I 100% agree that the current model doesn't fit.

The challenge in my mind is, at the end of the day, we need a single exception type that holds all method argument ConstraintViolations.

This exception type should contain violations of cross-parameter constraints and violations of individual arguments annotated with @Constraints or annotated with @Valid.

This would provide a complete solution for handling pre-method execution ConstraintViolations.

The MethodValidationResult and MethodValidationException names imply this functionality but currently require a lot of finagling to achieve it (ConstraintViolation manipulation in the case of cross-parameter constraints and the requirement to have additional @Constraints on the method for '@Valid` to be evaluated ).

Thanks for the sample.

For cross-parameter validation, the property path has the method node and then a cross-parameter node, but no other useful info on which parameters were validated or what the argument values were.

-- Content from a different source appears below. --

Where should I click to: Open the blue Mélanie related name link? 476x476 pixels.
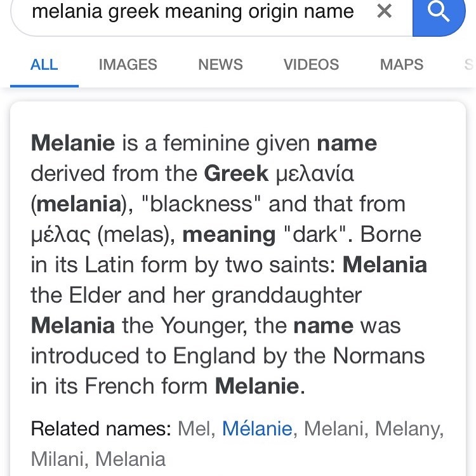click(x=257, y=428)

Is that because the ConstraintValidator implementation is empty and just returns false? In other words, is the validator able to and expected to update the context in a way that would expose more information in the resulting ConstraintViolation?

At any rate, a cross-parameter violation does not fit into the current model where a MethodValidationResult holds value results (violations of parameter constraints) or bean results (violations of nested object field constraints) both of which aggregate violations for a specific method parameter.

We could create a CrossParameterValidationResult that holds basic MessageSourceResolvable's prepared from the annotation name and the target class/method name, but I'm not sure if we can get anything more useful than that.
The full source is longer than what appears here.